Nujud Alqahtani
University of Sheffield, UK
Posters & Accepted Abstracts: Gen Med (Los Angeles)
Due to many benefits of Organic Light-Emitting diodes (OLEDs), and their ability to be extended to electronic products, commercial fields, transport, industrial controller, and medical field the performance of OLEDs has been improved speedily over the last three decades. Therefore, this project aims to explore an efficient way to reduce the manufacturing cost of the luminescent layer material and rise its suitability. Due to the low cost, simple confession, increased manufacture efficiency, and commercial cost, the solution processing to fabricate the OLED device has become the focus of research. PLEDs based on traditional fluorescent materials have generally restricted external quantum efficiencies (EQEs) around 5% because of spin statistic rules, which greatly limit them comprehensive application. Furthermore, by simultaneously using singlet and triplet excitons by Intersystem Crossing (ISC), the Internal Quantum Efficiency (IQE) of PLED devices that include organometallic phosphors is almost 100%.6 However, the rare and expensive noble metals, such as Ir or Pt, are common components in heavy-metal complexed phosphorescent materials. Because of the rarity of these minerals, the devices generated are consequently expensive, prompting the quest for less priced alternatives. Thermally Activated Delayed Fluorescence (TADF) OLEDs are potential options, as the IQE is theoretically could be able to collect both singlet and triplet excitons. The Reverse Inter System Crossing (RISC) requires pure organic molecules, which are relatively inexpensive.6 Due to its high triplet energy and good hole-transporting property, this study proposes making the host molecule (mCP molecule) into a hyperbranched polymer and used that through solution proceeding as a host system to TADF molecules. As a result, we can configure our organic light emitting devices in a much cheaper way with a high efficiency. In this project, the HOMO polymer must be made first and examine its properties as a host and then later add in other functional group to increase its efficiency as a host material. The chemical purity of all the compounds were investigated further using 1H-NMR, 13C-NMR, elemental analysis and mass spectrometry techniques. To establish the thermal properties, optical and electrochemical properties, Thermal Gravimetric Analysis (TGA), Ultraviolet-Visible spectroscopy (UV), and Gel Permeation Chromatography (GPC) were also used to examine the resulting hyperbranched polymers.

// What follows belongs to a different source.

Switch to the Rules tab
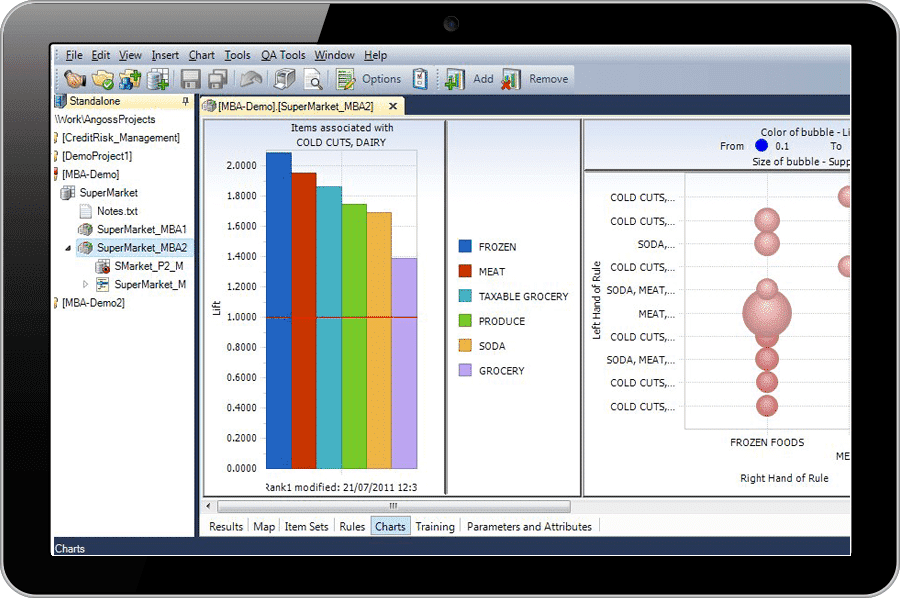Viewport: 900px width, 599px height. pyautogui.click(x=352, y=526)
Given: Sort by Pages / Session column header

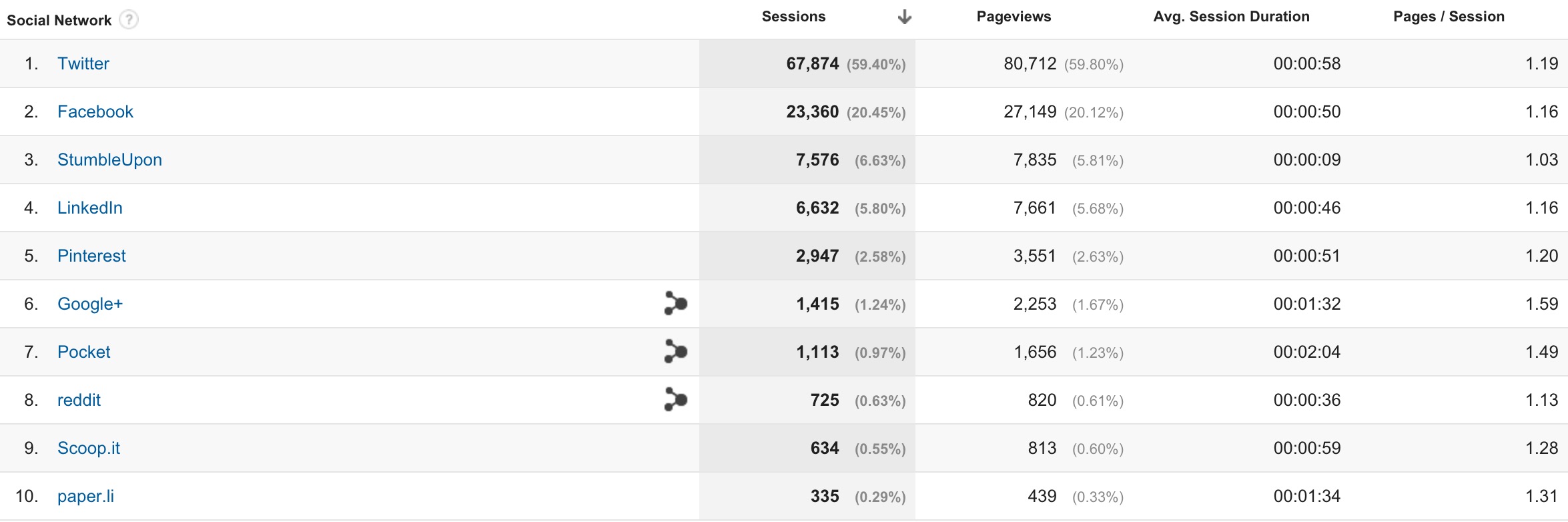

Nujud Alqahtani, Ph.D. student at the university of Sheffield, organic chemistry, UK, was born in Saudi Arabia. She obtained her bachelor’s degree in chemistry science in 2005 from Najran college, Saudi Arabia. She was awarded the degree of master of scientific studies (chemistry) at university of New England- 2011, Australia. In 2013 she was authorizing as a lecturer at King Khalid university, chemistry department, teaching various courses such as organic compounds synthesis, physical chemistry, material chemistry.